Owszem, porozumienie z braćmi Ukraińcami jest najważniejsze, ale ślepi i głusi nie jesteśmy. Dlatego nie jest dla mnie ważne, kto stoi za profanacją, Rosjanie czy Ukraińscy spadkobiercy Bandery. Nie ma to znaczenia, póki nad Dnieprem czci się morderców. Póki buduje im się pomniki i stawia ich za wzór dla młodego pokolenia.
Czy kiedyś na Ukrainie zrozumieją, że zbrodnia pozostaje zbrodnią bez względu na historyczny kontekst? Że tylko jej potępienie jest drogą do zbawienia? Czy zrozumiemy to i my? Póki ma kto potępiać, a pamięć o ofiarach wciąż trwa?

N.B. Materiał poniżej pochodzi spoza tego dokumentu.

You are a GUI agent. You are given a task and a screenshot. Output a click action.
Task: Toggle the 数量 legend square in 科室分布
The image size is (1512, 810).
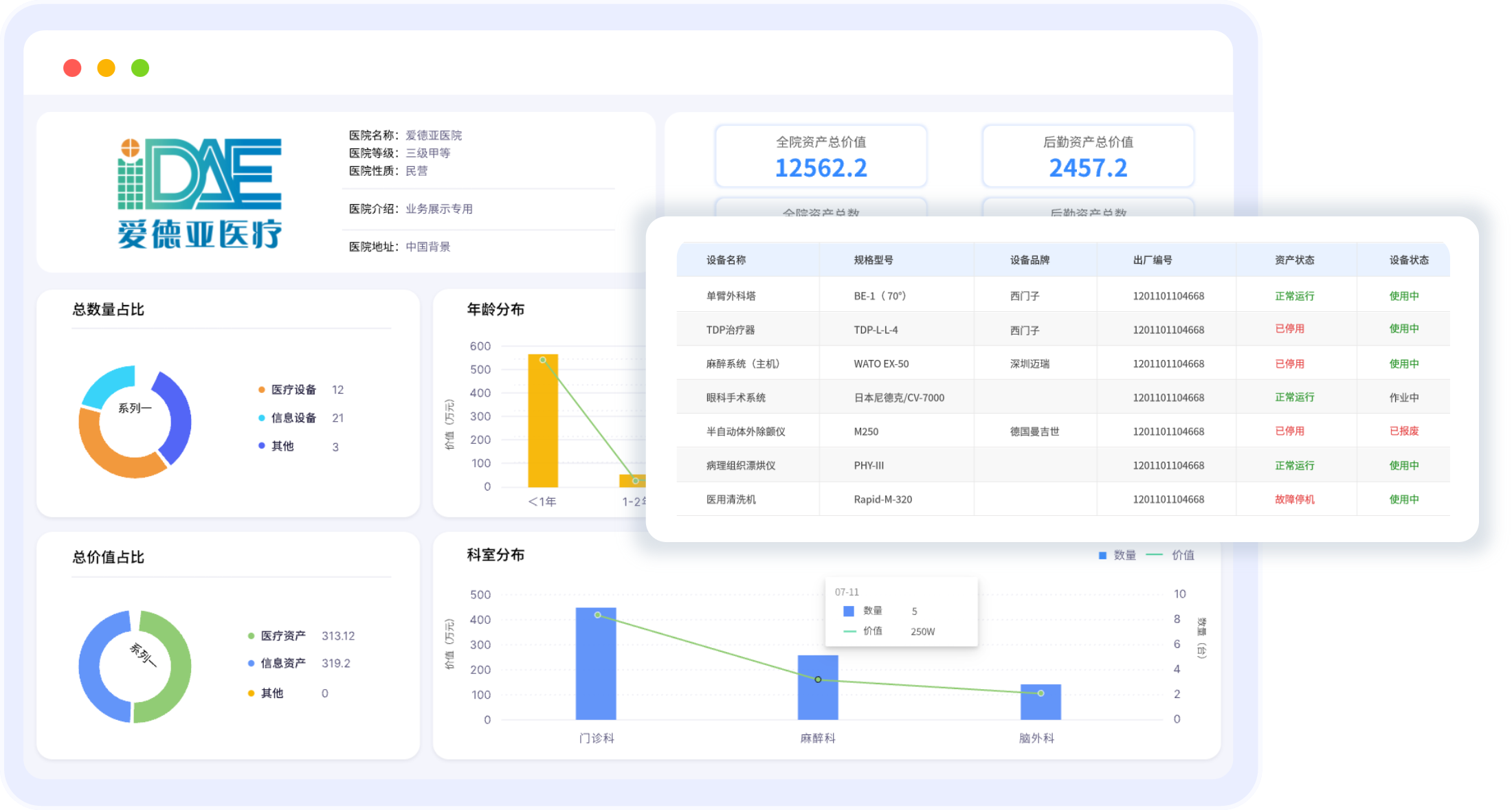pyautogui.click(x=1102, y=555)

Powiem przez zaciśnięte zęby: szczęśliwe ofiary Huty Pieniackiej, że wciąż żyją ich potomkowie, że dbają o pamięć. Bo ileż miejsc polskiej martyrologii zapomniano. Ile przepadło bezpowrotnie wraz z ludźmi, którzy mogli zapalić świeczkę, wymienić imię i nazwisko. Upomnieć się w imieniu ofiary przynajmniej o pamięć. Bo przecież nie o sprawiedliwość. Sprawiedliwość po dwóch, trzech pokoleniach jest nieosiągalna. Ale wtedy, dzięki cudowi, to pamięć przyobleka się w szaty sprawiedliwości.